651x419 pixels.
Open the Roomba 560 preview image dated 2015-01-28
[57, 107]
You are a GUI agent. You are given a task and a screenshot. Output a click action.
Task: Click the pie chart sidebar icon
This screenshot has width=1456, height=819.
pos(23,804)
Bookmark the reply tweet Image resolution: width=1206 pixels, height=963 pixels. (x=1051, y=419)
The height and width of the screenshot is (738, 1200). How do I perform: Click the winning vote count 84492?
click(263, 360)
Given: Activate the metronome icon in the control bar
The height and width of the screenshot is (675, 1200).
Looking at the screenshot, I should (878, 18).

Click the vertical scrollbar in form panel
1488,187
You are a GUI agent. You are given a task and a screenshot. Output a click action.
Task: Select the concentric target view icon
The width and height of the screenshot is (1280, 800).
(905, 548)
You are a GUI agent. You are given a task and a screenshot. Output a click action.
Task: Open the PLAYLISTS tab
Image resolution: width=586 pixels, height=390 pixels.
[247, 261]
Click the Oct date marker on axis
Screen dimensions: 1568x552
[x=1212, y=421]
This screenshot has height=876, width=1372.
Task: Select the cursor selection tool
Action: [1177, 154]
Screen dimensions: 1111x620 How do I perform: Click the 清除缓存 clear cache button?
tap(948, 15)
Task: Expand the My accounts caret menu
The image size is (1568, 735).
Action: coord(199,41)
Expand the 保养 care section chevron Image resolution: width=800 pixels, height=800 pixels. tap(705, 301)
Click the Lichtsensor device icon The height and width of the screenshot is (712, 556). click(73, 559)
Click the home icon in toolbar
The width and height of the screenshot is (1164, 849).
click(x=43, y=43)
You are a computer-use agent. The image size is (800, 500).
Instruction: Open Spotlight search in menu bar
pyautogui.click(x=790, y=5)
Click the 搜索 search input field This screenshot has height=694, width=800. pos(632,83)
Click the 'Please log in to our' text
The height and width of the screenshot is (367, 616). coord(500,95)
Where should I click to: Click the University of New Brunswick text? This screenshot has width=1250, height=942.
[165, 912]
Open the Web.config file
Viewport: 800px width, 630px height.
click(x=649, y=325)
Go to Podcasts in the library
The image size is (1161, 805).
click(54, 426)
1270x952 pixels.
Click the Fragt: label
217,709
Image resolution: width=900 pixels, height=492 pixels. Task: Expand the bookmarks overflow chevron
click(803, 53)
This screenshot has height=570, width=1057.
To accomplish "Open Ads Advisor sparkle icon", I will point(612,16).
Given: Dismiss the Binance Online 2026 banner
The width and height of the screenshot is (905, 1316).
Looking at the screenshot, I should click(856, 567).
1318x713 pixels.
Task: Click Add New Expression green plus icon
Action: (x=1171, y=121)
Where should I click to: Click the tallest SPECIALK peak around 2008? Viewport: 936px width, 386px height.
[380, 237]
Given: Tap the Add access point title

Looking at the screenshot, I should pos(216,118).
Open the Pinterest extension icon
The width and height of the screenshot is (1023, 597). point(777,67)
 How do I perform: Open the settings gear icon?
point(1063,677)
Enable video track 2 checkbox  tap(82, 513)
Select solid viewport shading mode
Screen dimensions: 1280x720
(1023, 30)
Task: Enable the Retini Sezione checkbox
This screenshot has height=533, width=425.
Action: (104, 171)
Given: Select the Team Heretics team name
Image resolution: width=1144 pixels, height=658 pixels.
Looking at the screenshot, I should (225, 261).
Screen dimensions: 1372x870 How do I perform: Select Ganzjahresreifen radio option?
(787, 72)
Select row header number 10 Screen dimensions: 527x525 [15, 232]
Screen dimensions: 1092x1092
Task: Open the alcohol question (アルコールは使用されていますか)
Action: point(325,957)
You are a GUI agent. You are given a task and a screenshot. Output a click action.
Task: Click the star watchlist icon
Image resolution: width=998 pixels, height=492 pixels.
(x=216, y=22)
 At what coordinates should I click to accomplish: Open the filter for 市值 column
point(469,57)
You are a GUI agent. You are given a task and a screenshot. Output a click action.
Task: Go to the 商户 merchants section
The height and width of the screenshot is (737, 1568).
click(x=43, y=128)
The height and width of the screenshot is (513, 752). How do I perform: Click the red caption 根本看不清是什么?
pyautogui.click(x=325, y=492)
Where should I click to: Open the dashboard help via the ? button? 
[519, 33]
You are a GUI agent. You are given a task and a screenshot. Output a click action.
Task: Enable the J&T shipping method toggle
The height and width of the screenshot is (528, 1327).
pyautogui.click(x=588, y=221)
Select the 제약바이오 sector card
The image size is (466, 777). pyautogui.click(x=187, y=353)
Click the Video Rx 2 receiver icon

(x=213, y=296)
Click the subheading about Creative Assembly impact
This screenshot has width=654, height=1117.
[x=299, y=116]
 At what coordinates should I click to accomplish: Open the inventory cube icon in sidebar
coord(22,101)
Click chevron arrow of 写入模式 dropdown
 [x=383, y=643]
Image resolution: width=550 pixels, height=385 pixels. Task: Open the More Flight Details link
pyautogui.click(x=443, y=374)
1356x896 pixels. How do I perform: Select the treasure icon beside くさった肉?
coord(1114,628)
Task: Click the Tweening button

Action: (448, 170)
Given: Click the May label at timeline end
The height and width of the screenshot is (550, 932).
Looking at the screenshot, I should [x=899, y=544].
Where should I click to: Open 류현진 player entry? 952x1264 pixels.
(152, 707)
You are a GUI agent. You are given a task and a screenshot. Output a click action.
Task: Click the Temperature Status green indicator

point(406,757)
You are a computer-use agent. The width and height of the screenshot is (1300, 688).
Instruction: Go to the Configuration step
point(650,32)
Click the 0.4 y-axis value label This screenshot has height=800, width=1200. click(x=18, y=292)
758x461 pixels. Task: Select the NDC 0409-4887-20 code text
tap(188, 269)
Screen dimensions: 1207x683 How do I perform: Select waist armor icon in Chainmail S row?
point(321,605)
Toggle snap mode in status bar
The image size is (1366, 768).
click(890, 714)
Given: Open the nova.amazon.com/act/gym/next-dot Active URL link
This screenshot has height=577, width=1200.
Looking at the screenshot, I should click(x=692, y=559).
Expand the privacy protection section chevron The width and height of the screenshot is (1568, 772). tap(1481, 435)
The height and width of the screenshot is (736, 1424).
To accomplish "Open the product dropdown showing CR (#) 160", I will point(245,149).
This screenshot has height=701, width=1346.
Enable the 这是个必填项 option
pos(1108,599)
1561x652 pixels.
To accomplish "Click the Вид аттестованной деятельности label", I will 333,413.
::::
Give back exactly the lines of the listing above that run from the line with "The height and width of the screenshot is (513, 752)." to the line with "The height and width of the screenshot is (736, 1424).", inclusive.

The height and width of the screenshot is (513, 752). How do I perform: Click the red caption 根本看不清是什么?
pyautogui.click(x=325, y=492)
Where should I click to: Open the dashboard help via the ? button? 
[519, 33]
You are a GUI agent. You are given a task and a screenshot. Output a click action.
Task: Enable the J&T shipping method toggle
The height and width of the screenshot is (528, 1327).
pyautogui.click(x=588, y=221)
Select the 제약바이오 sector card
The image size is (466, 777). pyautogui.click(x=187, y=353)
Click the Video Rx 2 receiver icon

(x=213, y=296)
Click the subheading about Creative Assembly impact
This screenshot has width=654, height=1117.
[x=299, y=116]
 At what coordinates should I click to accomplish: Open the inventory cube icon in sidebar
coord(22,101)
Click chevron arrow of 写入模式 dropdown
 [x=383, y=643]
Image resolution: width=550 pixels, height=385 pixels. Task: Open the More Flight Details link
pyautogui.click(x=443, y=374)
1356x896 pixels. How do I perform: Select the treasure icon beside くさった肉?
coord(1114,628)
Task: Click the Tweening button

Action: (448, 170)
Given: Click the May label at timeline end
The height and width of the screenshot is (550, 932).
Looking at the screenshot, I should [x=899, y=544].
Where should I click to: Open 류현진 player entry? 952x1264 pixels.
(152, 707)
You are a GUI agent. You are given a task and a screenshot. Output a click action.
Task: Click the Temperature Status green indicator

point(406,757)
You are a computer-use agent. The width and height of the screenshot is (1300, 688).
Instruction: Go to the Configuration step
point(650,32)
Click the 0.4 y-axis value label This screenshot has height=800, width=1200. click(x=18, y=292)
758x461 pixels. Task: Select the NDC 0409-4887-20 code text
tap(188, 269)
Screen dimensions: 1207x683 How do I perform: Select waist armor icon in Chainmail S row?
point(321,605)
Toggle snap mode in status bar
The image size is (1366, 768).
click(890, 714)
Given: Open the nova.amazon.com/act/gym/next-dot Active URL link
This screenshot has height=577, width=1200.
Looking at the screenshot, I should click(x=692, y=559).
Expand the privacy protection section chevron The width and height of the screenshot is (1568, 772). tap(1481, 435)
The height and width of the screenshot is (736, 1424).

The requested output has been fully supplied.